__To do__: Could you retype all of the records exactly, leaving out every picture?
--- Records for the task ---
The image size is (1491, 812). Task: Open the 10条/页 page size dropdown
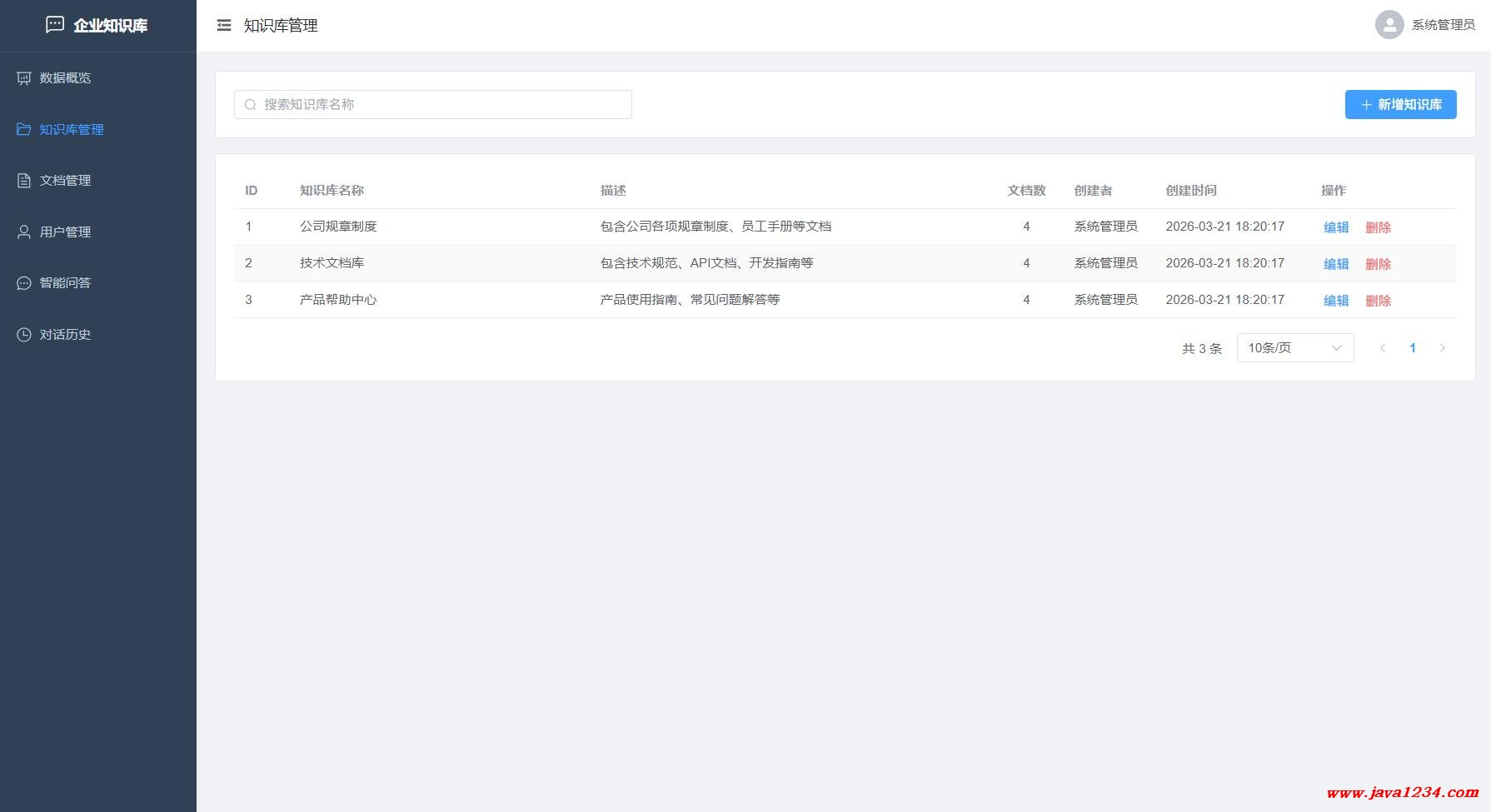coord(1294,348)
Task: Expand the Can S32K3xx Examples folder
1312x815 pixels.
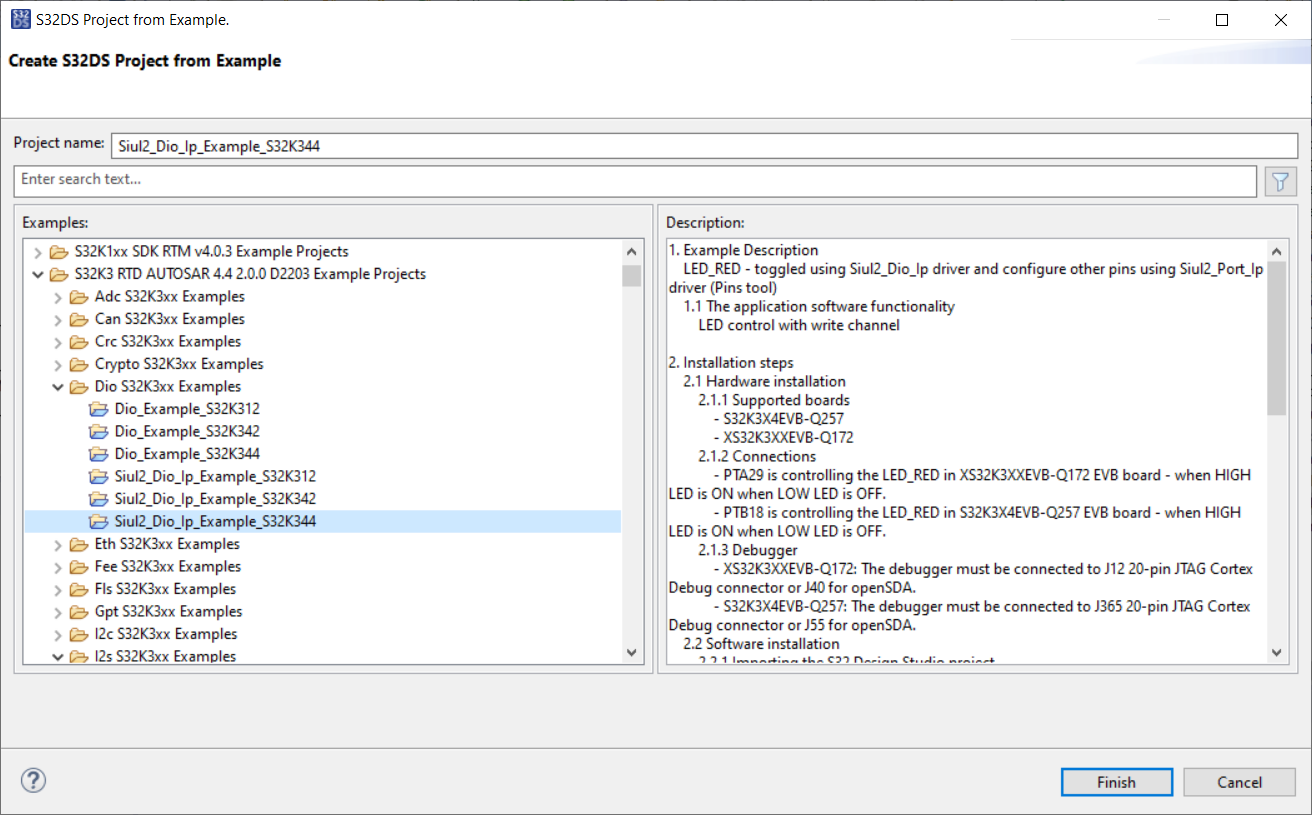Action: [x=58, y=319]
---
__Expected answer__:
The image size is (1491, 812). Task: Open the 10条/页 page size dropdown
coord(1294,348)
Task: Expand the Can S32K3xx Examples folder
1312x815 pixels.
Action: [x=58, y=319]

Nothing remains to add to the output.